Seitenauszug >>
>>>
# MulticastSocket und Gruppenkommunikation



## igor99 (16. Mrz 2006)

Wenn ich eine Gruppenkommunikation mit TCP-Sockets realisieren möchte, muss ich einen Server programmieren. Wenn ich aber MulticastSocket benutze, muss ich das nicht (brauche keinen Server). Da die Clients Mitglieder der Gruppe sind, können sie auch ohne Vermittler miteinander kommunizieren. 

Der Einzige Vorteil bei der Variante mit dem MulticastSocket-Server, den ich im Moment sehe, ist der, dass ich mit einem Server das Empfangen von Nachrichten, welche über einen TCP-Socket gesendet wurden, realisieren kann. Oder, sehe ich das falsch?
Danke


----------



## byte (16. Mrz 2006)

igor99 hat gesagt.:
			
		

> Der Einzige Vorteil bei der Variante mit dem MulticastSocket-Server, den ich im Moment sehe, ist der, dass ich mit einem Server das Empfangen von Nachrichten, welche über einen TCP-Socket gesendet wurden, realisieren kann.



Kein Wort verstanden.

Wenn Du Multicast Sockets verwendest, hast Du halt eine 1:N Beziehung. Das heisst Du schickst eine Nachricht gleichzeitig an eine Menge von Empfängern, nämlich alle, die der entsprechenden Gruppe angehören. Ohne Multicast müsstest Du die Nachricht N mal abschicken, an jeden Teilnehmer eine Nachricht. So schickst Du eine Nachricht und jeder Teilnehmer erhält sie.
<<<
Daten zur Aufgabe >>
>>>
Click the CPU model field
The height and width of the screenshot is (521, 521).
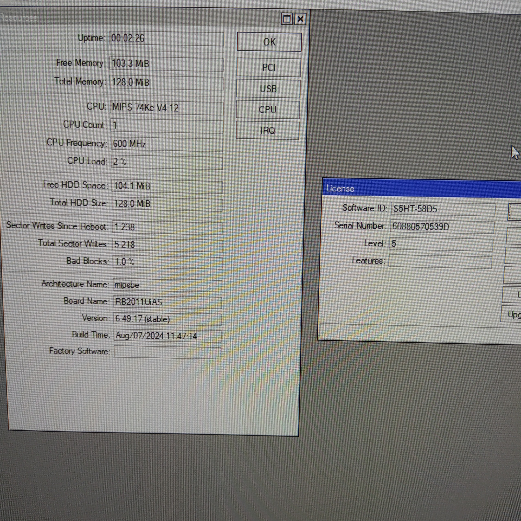click(166, 108)
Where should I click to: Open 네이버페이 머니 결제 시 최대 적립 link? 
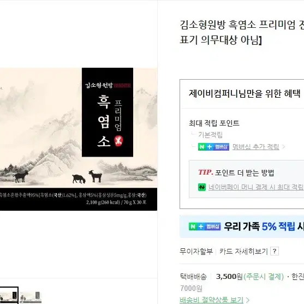(x=256, y=187)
<<<
Schriftliche Aufgaben >>
1. Aktualisiere die gesamte Auflistung unterhalb des Forenthreads, indem du „CPU model field“ durch „RAM size field“ ersetzt und sonst nichts änderst. Die Bilder lässt du in der Antwort weg.
2. Setze den Forenthread über MulticastSocket und Gruppenkommunikation nach seinem letzten Satz fort.

Antworten je Aufgabe >>
1.
Click the RAM size field
The height and width of the screenshot is (521, 521).
click(166, 108)
Where should I click to: Open 네이버페이 머니 결제 시 최대 적립 link? 
(x=256, y=187)

2.
Anschauliches Beispiel: Ein Chat! Du schickst eine Nachricht in den Chat und jeder Teilnehmer des Chats kann die Nachricht sehen. Allerdings brauchst Du für die Realisierung im Internet eine Class D IP-Adresse.

Was war nun deine konkrete Frage/ Dein Problem?


----------



## Guest (16. Mrz 2006)

> Was war nun deine konkrete Frage/ Dein Problem?


Ich habe eine Applikation implementiert, welche die Gruppenkommunikation mit MulticastSocket realisiert. Ein Server ist hier nicht nötig. Meine Frage ist: Könnte man sich eine Situation vorstellen, in welcher ein solcher Server doch von Nutzen wäre? Könnte ich in dieser speziellen Situation etwas mit dem Server machen, was ohne Server nicht gehen würde?

Das war meine Frage. Ich hoffe, dies mal ist diese etwas verständlicher.


----------



## Stiewen (17. Mrz 2006)

Hi Igor99,

meiner Meinung nach blockiert doch der Befehl MulticastSocket.receive();, oder???

Also wäre es also nicht möglich auf eine Nachricht zu warten und gleichzeitig noch was zu senden...
Wenn dies so ist, musst du mindestens 2 Threads haben.

Der Thread auf dem du die Nachricht empfängst, dürfte dem zufolge deine Server sein. Somit versteh ich nicht, warum du denkst, dass du keinen Server hast.

Wenn dies nicht der Fall ist, dass du mindestens 2 Threads hast, 
1. so schicke uns doch bitte mal den Source und 
2. würde ich sagen, dass du auf dem Server, den du erstellen könntest Funktionen, wie Abmelden, Anmelden, Abwesend gesetzt, brb gesetzt... bearbeiten könntest.

MfG Stiewen


----------



## igor99 (28. Mrz 2006)

Hallo "byto"



> meiner Meinung nach blockiert doch der Befehl MulticastSocket.receive();, oder???


Das ist richtig. Und es ist auch richtig, dass ich jeweils zwei Threads haben muss: Sender und Empfänger.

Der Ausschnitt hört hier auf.